No pacto federativo previsto pela Constituição Federal de 1988, os entes da Federação (União, Estados, Distrito Federal e municípios) têm competências exclusivas e atribuições comuns. O ministro ressaltou que o federalismo é cooperativo e que, na área da segurança, as forças têm que se integrar.
A integração entre os entes da federação na área é exatamente um dos principais pontos da PEC da Segurança Pública, que também amplia as atribuições das polícias federais, inclui previsões de financiamento do setor na Constituição e democratiza colegiados que formulam diretrizes de segurança para o País, entre outras medidas.

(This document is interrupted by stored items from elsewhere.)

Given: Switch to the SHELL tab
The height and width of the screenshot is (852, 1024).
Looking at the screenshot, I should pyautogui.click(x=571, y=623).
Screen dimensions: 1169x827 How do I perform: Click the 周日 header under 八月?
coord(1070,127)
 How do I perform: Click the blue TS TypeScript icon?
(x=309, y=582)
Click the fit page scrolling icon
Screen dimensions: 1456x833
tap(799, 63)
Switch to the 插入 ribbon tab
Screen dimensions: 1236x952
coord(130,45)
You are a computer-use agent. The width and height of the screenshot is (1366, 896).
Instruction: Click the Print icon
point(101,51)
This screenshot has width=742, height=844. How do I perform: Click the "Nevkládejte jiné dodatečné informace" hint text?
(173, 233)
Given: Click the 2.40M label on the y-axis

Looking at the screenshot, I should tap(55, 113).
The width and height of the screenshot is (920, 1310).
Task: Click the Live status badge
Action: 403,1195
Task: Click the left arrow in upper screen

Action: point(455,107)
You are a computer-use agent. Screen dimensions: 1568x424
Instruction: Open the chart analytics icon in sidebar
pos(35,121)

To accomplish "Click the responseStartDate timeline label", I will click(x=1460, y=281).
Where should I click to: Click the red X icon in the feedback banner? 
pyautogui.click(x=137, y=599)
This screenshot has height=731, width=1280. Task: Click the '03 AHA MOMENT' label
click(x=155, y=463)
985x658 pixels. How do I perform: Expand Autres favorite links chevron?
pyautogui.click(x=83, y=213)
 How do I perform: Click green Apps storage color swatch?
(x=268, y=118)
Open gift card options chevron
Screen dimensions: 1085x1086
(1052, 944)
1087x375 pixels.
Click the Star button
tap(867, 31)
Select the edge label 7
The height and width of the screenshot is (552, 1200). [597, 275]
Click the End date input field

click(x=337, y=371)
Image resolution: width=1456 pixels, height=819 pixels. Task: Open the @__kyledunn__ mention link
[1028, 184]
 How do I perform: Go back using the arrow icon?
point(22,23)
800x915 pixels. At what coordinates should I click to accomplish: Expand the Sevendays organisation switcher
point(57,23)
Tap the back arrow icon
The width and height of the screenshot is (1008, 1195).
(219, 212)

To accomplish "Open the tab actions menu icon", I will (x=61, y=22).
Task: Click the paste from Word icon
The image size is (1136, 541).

Lewandowski defendeu que o Sistema Único de Segurança Pública (SUSP) precisa estar previsto na Constituição e lembrou que o Sistema Único de Saúde (SUS) orienta diretrizes a todo o País e “ninguém reclama que há interferência na autonomia dos Estados”. A fala é uma referência a protestos de governadores que alegam que a PEC da Segurança Pública quer tirar prerrogativas dos Estados.
A proposta, elaborada pelo ministério, foi enviada ao presidente da Câmara dos Deputados, Hugo Motta (Republicanos-PB), e a líderes partidários na última terça-feira, 8. Como mostrou a Coluna do Estadão, Lewandowski busca apoio para a aprovação das medidas, mas parlamentares contrários ao Palácio do Planalto estudam estratégias para desgastar a proposta.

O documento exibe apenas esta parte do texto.